2. PROMOTIONAL PARTNERSHIP
2.1 VIDNET TO BECOME MUSIC VIDEO PROVIDER FOR SCOURTV. Scour and
Entertainment Blvd agree to enter into a content partnership whereby Vidnet
provides music videos for Xxxxx.Xxx's ScourTV section and whereby Scour
provides Vidnet with appropriate branding and shared revenues as follows:
a) ENTERTAINMENT BLVD/VIDNET TO CREATE "MUSIC VIDEO PLAYER" FOR
XXXXX.XXX (hereon defined as a 'pop-up' web page which includes
embedded music videos, navigation links, and an advertisement) AS
FOLLOWS:
1. Entertainment Blvd agrees to create a Music Video Player as
defined above. The Music Video Player will include one or more
play-list based music channels. Additionally, it will provide some
mechanism for users to choose specific music video clips.
2. Entertainment Blvd will include a Scour search box embedded in the
Music Video Player which enables users to search for other
multimedia files through the Xxxxx.Xxx search engine.
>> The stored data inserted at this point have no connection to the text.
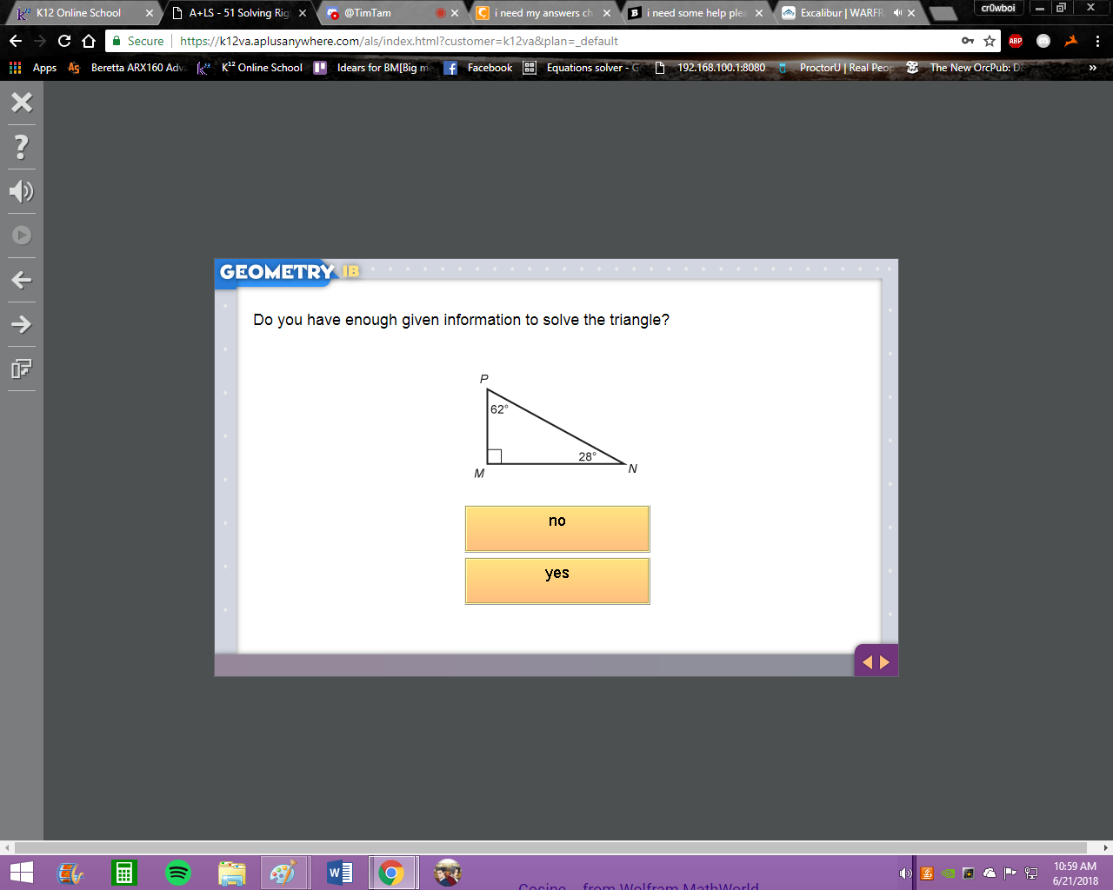Screen dimensions: 1113x890
Task: Open the AdBlock Plus extension icon
Action: (x=1016, y=41)
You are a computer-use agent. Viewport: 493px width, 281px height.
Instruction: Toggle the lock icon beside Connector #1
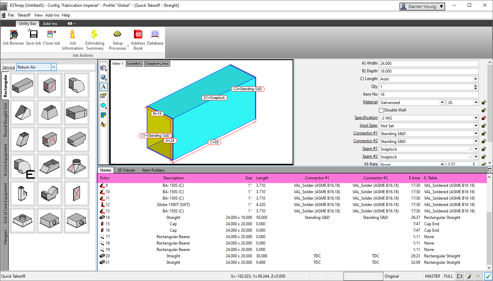pos(484,133)
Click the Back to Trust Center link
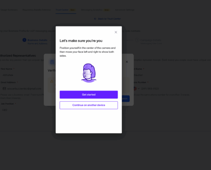Image resolution: width=211 pixels, height=170 pixels. [110, 19]
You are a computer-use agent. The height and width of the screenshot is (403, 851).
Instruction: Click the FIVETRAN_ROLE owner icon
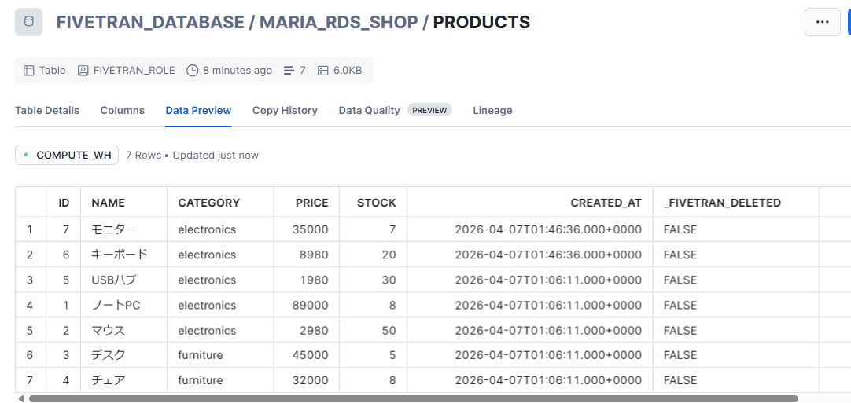pyautogui.click(x=83, y=71)
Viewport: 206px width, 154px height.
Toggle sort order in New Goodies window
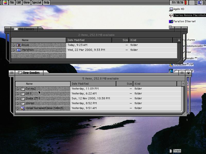point(183,84)
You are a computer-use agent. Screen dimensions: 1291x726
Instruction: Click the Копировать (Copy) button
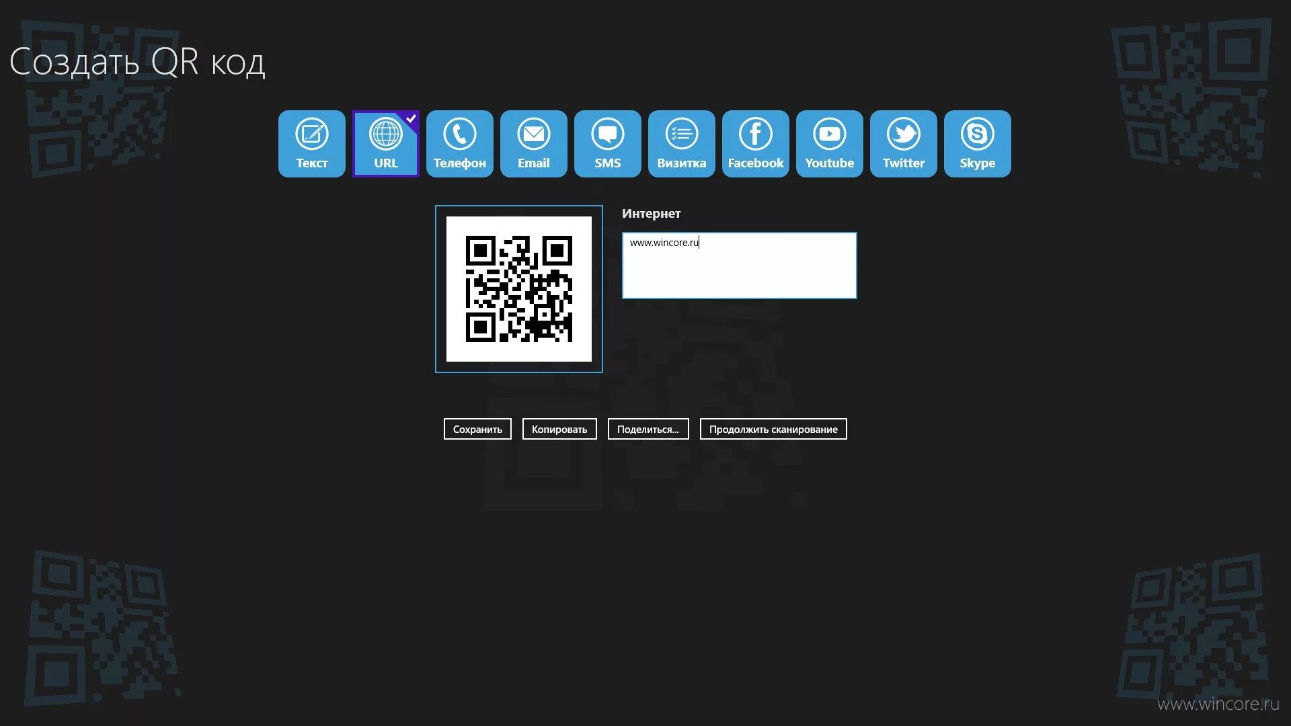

3. Scour agrees to link to the Music Video Player a) on the ScourTV
section of the Xxxxx.Xxx web site, b) the Vidnet content area of
the ScourTV section, and c) other locations on the Xxxxx.Xxx web
site at Scour's sole discretion.
4. Scour and Entertainment Blvd agree to split banner advertising
revenues earned by placing advertisements and other sponsorships
on the Music Video Player according to the following structure:
50% of advertising revenues earned on the Music Video Player
accrue to Scour and are payable 30 days after collection of said
revenues and the remaining 50% of advertising revenues accrue to
Entertainment Blvd and are payable 30 days after collection of
said revenues.
5. Entertainment Blvd agrees to provide a demo version of the Music
Video Player to Scour no later than February 26, 1999 and also
agrees to provide a final version available for release no later
than March 5, 1999.
6. During the term of this agreement, Xxxxx agrees not to enter into
a similar business relationship with any third party that would
result in a joint venture to customize, promote, and share revenues
from a "Music Video Player" that features full-length music videos.
b) VIDNET INCLUSION IN SCOURTV SECTION OF XXXXX.XXX WEB SITE:
1. Scour agrees to provide Vidnet with ongoing visibility on the main
ScourTV section of the Xxxxx.Xxx web site.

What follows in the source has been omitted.